Crimefighting is a joint effort. But the first line of defense begins in the community where it exists. If your neighborhood isn’t safe, the question of what one can do needs to be asked of every member of that community.

To address the current hottest topic of the month, public safety, guns violence and the climbing fatality rate, black America must come up with some short- and long-term efforts. Either some new initiative or jump on the bandwagon of others who are already actively trying to combat the issue.

Too often we hear that we have to get more engaged with our youth before they are recruited and captivated by the negative behavior. While that is true, not enough adults are involved in the process. We are not providing enough kids with a strong support to avoid the entrapment of the streets before they leave the third grade. It is not that we don’t have the manpower. We don’t have enough adult interest. We are not lacking professionalism. There is no greater requirement than genuine interest.

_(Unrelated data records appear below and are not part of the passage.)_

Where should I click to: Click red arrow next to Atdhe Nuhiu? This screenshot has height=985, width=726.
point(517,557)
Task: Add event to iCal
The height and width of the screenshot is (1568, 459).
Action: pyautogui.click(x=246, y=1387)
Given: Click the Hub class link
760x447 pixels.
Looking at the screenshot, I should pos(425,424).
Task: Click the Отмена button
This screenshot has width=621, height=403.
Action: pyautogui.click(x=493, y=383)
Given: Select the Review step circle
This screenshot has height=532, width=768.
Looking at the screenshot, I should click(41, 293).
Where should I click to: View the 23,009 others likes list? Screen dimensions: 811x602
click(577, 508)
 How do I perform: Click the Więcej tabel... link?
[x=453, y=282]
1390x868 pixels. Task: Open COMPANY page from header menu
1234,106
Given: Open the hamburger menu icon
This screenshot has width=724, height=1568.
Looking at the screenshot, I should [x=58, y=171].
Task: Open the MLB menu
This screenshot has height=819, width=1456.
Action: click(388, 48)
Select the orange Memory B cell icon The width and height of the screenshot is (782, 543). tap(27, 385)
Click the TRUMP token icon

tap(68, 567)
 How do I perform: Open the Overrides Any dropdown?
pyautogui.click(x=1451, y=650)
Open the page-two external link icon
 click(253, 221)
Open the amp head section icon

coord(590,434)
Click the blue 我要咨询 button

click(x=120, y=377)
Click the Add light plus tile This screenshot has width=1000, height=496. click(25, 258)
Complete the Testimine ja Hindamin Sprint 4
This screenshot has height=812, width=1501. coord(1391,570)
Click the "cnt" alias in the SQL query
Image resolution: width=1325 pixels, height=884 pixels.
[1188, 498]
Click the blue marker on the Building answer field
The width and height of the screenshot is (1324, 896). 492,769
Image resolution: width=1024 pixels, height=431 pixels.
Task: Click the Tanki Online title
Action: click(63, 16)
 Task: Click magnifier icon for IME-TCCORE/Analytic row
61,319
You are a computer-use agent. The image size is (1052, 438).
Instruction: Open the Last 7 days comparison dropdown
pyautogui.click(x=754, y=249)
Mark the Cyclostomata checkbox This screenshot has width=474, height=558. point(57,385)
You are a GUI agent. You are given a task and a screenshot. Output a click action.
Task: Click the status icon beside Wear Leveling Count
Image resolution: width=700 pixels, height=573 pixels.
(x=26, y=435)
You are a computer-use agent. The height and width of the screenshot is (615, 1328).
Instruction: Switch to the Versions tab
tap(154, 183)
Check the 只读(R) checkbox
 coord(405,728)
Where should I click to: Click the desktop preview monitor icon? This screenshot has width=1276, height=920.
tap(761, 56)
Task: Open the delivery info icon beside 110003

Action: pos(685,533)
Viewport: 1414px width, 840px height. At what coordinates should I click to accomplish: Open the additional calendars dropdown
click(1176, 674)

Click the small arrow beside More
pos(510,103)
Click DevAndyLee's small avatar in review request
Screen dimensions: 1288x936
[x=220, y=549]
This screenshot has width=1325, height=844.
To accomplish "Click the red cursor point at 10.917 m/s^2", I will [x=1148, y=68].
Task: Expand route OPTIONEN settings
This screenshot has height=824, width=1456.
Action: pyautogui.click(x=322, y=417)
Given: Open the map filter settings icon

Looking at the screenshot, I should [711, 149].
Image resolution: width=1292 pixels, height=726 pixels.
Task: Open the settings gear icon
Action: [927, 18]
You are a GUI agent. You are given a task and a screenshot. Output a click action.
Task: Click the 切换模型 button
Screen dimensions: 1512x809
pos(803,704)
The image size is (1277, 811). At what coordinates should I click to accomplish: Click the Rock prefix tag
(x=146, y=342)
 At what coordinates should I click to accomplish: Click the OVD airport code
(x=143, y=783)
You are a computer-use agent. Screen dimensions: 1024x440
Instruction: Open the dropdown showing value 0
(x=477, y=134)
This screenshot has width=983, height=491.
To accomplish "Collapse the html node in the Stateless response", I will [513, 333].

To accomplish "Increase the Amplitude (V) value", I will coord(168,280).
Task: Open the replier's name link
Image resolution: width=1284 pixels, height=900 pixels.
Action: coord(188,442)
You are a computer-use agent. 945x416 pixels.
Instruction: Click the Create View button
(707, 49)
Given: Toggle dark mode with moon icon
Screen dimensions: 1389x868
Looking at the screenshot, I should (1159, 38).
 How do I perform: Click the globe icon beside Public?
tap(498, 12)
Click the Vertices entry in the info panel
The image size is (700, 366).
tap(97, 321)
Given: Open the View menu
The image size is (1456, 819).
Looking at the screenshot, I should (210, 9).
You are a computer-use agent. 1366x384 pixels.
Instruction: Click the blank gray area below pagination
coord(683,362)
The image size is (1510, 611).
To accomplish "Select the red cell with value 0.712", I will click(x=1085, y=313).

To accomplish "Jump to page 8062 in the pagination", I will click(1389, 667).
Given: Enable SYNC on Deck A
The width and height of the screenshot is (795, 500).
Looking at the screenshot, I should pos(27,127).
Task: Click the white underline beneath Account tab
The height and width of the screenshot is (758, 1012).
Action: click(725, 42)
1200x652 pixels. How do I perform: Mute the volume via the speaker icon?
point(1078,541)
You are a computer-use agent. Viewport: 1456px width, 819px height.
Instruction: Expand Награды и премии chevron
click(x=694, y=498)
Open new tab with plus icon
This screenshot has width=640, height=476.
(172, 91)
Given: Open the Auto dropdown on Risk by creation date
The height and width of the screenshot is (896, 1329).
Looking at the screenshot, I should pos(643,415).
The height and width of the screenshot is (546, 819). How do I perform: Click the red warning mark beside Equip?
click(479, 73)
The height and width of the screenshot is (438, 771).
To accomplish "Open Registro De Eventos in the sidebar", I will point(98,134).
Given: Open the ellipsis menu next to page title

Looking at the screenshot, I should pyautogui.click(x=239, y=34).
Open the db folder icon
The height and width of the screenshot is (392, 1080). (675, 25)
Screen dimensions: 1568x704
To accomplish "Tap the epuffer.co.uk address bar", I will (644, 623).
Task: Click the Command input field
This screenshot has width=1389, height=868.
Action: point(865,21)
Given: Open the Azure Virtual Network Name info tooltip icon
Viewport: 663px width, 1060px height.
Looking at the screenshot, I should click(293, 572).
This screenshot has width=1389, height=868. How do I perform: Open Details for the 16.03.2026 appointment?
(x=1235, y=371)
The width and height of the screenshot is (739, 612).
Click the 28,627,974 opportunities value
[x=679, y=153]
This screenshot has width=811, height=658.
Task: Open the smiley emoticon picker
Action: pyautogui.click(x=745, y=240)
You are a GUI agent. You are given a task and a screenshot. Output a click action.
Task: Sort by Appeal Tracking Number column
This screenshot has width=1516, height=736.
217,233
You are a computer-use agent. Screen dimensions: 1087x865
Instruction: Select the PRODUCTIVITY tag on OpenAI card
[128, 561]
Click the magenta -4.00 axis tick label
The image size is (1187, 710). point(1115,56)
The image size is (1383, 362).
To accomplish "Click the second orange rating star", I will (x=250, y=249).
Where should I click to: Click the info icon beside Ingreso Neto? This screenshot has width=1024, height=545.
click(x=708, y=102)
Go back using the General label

For those youth who have fallen between the cracks and find themselves entwined in the judicial system, all is not lost. There are programs to address first offenders to prevent them from a lifetime of consequences. However, giving a kid a second chance without a second support system is a wasted endeavor. What we can do is step in to help.

When Popeye’s Chicken introduced a new sandwich and put out a call for chicken lovers to consume, there were long, endless lines of patient adults willing to wait to buy just two sandwiches. The Kankakee County State’s Attorney has put out a call for mentors to work with young offenders to prevent recidivist behaviors. There is no line, no patience, no interest.

And for those young individuals who have chosen to live by their own street creed, we know who they are. There are not that many. The neighborhoods know who they are. The police know who they are.

Why can’t we curtail the violence? It’s been said many times many ways, “You cannot conquer what you don’t confront.”